Sparse oversight in the mortgage industry is likely to have played a role in the current mortgage crisis. Mortgage fraud and predatory lending are now a hot topic on Capitol Hill.
Lawmakers are once again trying to gallop in on their white horses to patch up the mortgage industry with regulations. The latest weapon being used against the evils of mortgage fraud is known as H.R. 1728, Mortgage Reform and Anti-Predatory Lending Act.
Accountability lacking in mortgage lending
On May 7, 2009, the House of Representatives passed a new mortgage reform bill known as H.R. 1728. While it still faces debate in the Senate, it's already making waves among lenders and brokers. The primary function of the proposed legislation is to modify the Truth-in-Lending Act to make mortgage brokers and lenders more accountable for the loans that they make.

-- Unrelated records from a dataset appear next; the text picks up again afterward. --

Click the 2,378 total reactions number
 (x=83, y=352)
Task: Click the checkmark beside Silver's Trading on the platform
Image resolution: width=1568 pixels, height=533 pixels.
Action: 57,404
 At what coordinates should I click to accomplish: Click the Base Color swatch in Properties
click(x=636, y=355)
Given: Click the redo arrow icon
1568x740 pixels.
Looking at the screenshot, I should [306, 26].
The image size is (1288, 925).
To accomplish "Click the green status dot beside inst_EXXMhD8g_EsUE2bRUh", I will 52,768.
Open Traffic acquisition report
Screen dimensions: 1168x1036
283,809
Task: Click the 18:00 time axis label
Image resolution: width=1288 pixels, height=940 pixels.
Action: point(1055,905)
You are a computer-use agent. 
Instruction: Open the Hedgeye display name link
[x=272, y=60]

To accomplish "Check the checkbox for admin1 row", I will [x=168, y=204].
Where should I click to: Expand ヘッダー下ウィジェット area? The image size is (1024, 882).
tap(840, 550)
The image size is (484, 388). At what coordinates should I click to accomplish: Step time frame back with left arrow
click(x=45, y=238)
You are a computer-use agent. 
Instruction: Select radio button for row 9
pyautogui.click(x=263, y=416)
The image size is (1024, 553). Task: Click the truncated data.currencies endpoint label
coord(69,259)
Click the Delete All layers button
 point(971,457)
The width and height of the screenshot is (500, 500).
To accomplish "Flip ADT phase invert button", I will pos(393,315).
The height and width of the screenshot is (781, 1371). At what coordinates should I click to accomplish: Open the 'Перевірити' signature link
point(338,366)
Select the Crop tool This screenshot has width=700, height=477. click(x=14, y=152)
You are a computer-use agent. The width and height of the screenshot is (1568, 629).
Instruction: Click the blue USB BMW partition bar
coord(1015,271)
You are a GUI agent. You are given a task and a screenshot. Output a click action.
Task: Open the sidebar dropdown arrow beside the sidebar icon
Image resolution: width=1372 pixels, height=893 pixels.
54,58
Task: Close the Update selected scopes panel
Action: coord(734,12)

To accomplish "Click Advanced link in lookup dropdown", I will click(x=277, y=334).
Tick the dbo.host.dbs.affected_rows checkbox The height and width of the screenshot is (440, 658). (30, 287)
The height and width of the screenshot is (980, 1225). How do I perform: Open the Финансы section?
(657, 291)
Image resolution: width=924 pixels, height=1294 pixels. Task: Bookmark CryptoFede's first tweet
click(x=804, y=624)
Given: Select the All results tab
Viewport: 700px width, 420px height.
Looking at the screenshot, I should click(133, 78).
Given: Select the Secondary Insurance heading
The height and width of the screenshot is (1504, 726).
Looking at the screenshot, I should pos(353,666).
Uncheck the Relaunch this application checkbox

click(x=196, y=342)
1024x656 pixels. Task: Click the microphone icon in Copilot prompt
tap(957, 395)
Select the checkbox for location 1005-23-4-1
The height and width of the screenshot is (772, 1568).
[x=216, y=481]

One of the more radical measures used to accomplish this is a requirement that lenders retain a 5 percent interest in the loans that they sell. Brokers and lenders will also be expected to prove the loans that they make are viable.
While there's no exact data on the topic, it's generally accepted that mortgage fraud and predatory lending played huge roles in the current mortgage crisis. It's hard to disagree when stories surface of homeless people getting approved for mortgages; a year ago, the New York State Commission of Investigation uncovered that very situation. That particular homeowner, who formerly lived in a shelter, was earning $10 per hour when she was approved for a $470,000 mortgage.
Laundry list of dos and don'ts
Legislators, therefore, are searching for the right mix of provisions to keep travesties like that from ever happening again. Provisions written into the Mortgage Reform and Anti-Predatory Lending Act prohibit the following aggressive lending practices:
- Negative amortization, certain prepayment penalties, and single premium credit insurance
- High-cost mortgages that contain balloon payments and provisions that allow for the acceleration of repayment
- Making loans without regard for the borrower's ability to repay
- Mandatory arbitration (doesn't include reverse mortgages)
- Advising borrowers to default on one loan so that a high-cost mortgage can be made to refinance the debt
- Structuring high-cost mortgages as another type of loan, simply to avoid legal restrictions placed on high-cost mortgages
H.R. 1728 also specifies disclosures for monthly mortgage statements and requires lenders to provide six months' notice prior to rate resets on hybrid adjustable-rate mortgages. The bill would also authorize the Department of Housing and Urban Development (HUD) to establish a counseling office that would provide guidance to both homeowners and renters.
With the Mortgage Reform and Anti-Predatory Lending Act, legislators are attempting to tackle mortgage fraud from all angles. It's a sad state of affairs, though, when lenders and brokers must be legally banned from making mortgages that aren't viable. This is why Congress has called in the white horses.